Todo el mundo parecía contrariado. Los hermanos y padres jesuitas juraban no haber vivido una cosa parecida, ni incluso en los años revueltos de la II Republica, decían los más ancianos, que se afanaban en recordar la jauría de exaltados que trataron de incendiar el colegio en aquellos años. Si parecían que venían vestidos de monjes, decía otro, asombrado por la posibilidad de que alguien se estuviese mofando de ellos con muy mal gusto. Finalmente la cordura se fue imponiendo. Unos y otros gesticulaban con el dedo puesto sobre los labios para pedir silencio, que hay un enfermo que necesita tranquilidad, dijo el hermano Beltrán. Elías había venido con el comisario, Micaela y Verónica. Ellos prefirieron quedarse en la planta de abajo, en la recepción, dejando que Elías se pudiera desenvolver por las estancias privadas de sus compañeros. Camino de la habitación, ya en el pasillo de la residencia, se cruzó con uno de los enfermeros que atendía la comunidad. Éste le adelantó el parte médico y le informó de que el padre Eugenio había recibido un fuerte golpe en la cabeza que no le hizo perder la conciencia, pero que le había dejado algo mareado. La edad para estas cosas no ayuda mucho, insistió el enfermero, así que anda delicado y necesita reposar, tomarse el caldo que le hemos puesto, y que se desconvoque la manifestación de jesuitas que hay en su puerta. Eso se lo dejo a usted como tarea pendiente, por si consigue que le hagan caso, porque está visto que la bata blanca no les impone mucho. Elías ayudó a que la puerta se fuera despejando. Invitó a los jesuitas, de forma educada pero expeditiva, a que fueran desalojando la habitación. Necesitaba hablar con el padre Eugenio y no era bueno tenerlo estresado. Cuando estuvieron más tranquilos, pudo dedicarle una mirada de ternura salpicada con cierto grado de estupor. Era incapaz de imaginar quién podía agredir de aquella manera al padre Eugenio. Lejos de parecer un alma en pena, presentaba unos ademanes animosos y una media sonrisa que le deslavazaba el rostro desfigurado, en donde ya empezaban a marcarse los primeros hematomas. La policía lo había dejado media hora antes para tomar nota de la denuncia. Andaba pues bastante cansado; y así se lo hizo ver desde el principio.

– Soy incapaz de entender quién le ha hecho esto, y por qué.

– El porqué se lo puedo decir yo – le afirmó el padre Eugenio–. Esto ha sido porque me lo he buscado. Por cabezón y por no soltar prenda; hasta que me achantaron con lo que más me dolía.

– ¿Lo amenazaron con matarlo?

El padre Eugenio no se resistió a soltar una pequeña carcajada, que apenas se le escapaba entre los labios.

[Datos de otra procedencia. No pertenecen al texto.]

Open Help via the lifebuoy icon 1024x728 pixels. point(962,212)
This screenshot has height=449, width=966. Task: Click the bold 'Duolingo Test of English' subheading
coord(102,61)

– ¡Ay padre! ¿Qué amenaza es ésa, si se puede saber? ¿Matarme? ¿ Para qué van a querer matarme, si yo ya sé matarme solito? La amenaza fue bastante peor.

– ¿Los libros?

– Los libros, sí señor – afirmó con gesto más serio – Me amenazaron con quemarme los libros; y desde luego tenían ademanes de ir en serio. Digo yo que ya podían haber empezado por esa amenaza, y así me hubiese ahorrado unas cuantas tortas. Pero no, no fue así; comenzaron con la milonga esa de matarme, que para cuatro días que me queda en el convento, entenderá que no lo puedo considerar una amenaza.

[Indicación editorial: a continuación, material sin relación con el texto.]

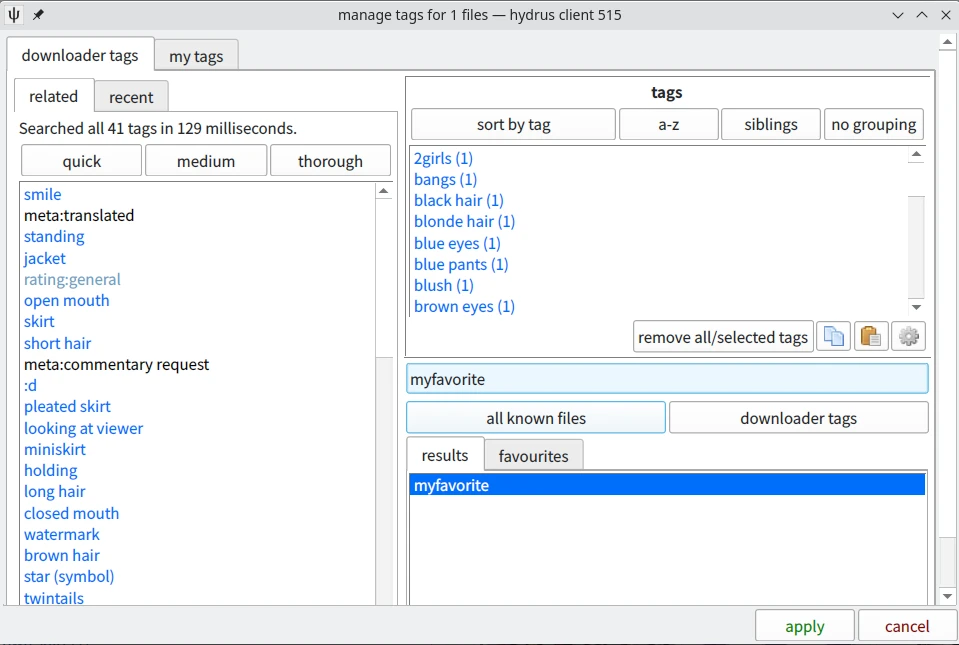959x645 pixels.
Task: Toggle the all known files domain
Action: point(536,418)
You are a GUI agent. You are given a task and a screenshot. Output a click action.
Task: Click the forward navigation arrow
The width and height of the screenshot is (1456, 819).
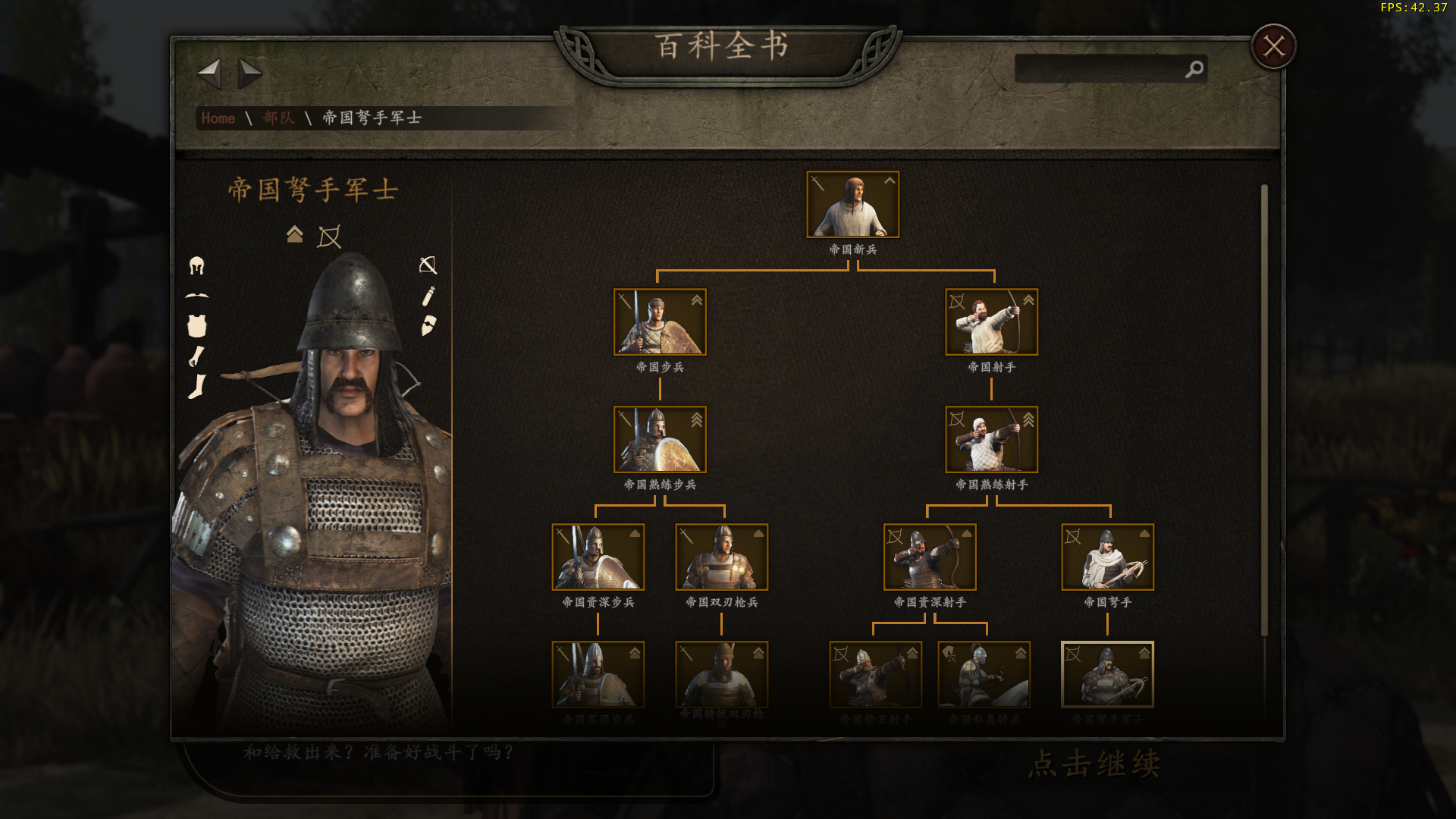250,74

Elías sonrió sin despojar su rostro de una sincera ternura. Era lo que sentía por aquel viejo jesuita capaz de vender su alma por unos libros. Recogió un vaso de agua que tenía sobre la mesa y se lo dio a beber, con pajita incluida, sin fuerzas para absorberlo de otra forma. Luego dejó pasar unos segundos para darle un tiempo de tregua antes de seguir haciéndole preguntas.

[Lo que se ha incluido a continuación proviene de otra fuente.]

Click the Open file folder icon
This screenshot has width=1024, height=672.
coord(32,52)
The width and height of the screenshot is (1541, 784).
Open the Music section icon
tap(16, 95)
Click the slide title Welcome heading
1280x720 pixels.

– ¿Pudo verlos? ¿Qué venían buscando?

– Pude ver a dos, aunque sé que eran tres. Pero el tercero no lo vi, sólo pude escucharlo a mi espalda mientras los otros dos me retenían. Hablaba de forma pausada, tanto que parecía un párroco de esos de verbo fluido a los que se les queda corto el Padrenuestro. Los otros no hablaban e iban vestidos con la misma guisa, con un sayo rojo y una cruz un tanto extraña, como dos lágrimas cruzadas – Elías dio un ligero brinco al reconocer a los agresores –. Traían las cartas que usted se llevó. Eso no me resultó difícil reconocerlo, porque he visto muchas veces esa letra y esas cartas en mis últimos cuarenta años. Reconozco que al principio me aturdió la idea de que usted se las hubiese dado. Era obvio que a usted no se lo debieron de pedir con buenas maneras. Luego pasó lo que pasó, una mano para allá y la otra para acá, y por detrás una voz que me preguntaba cómo habían sacado esas cartas de aquí. Estaba claro que no entendían muy bien la lógica de las cartas, pero sí que sabían lo que había al final del camino.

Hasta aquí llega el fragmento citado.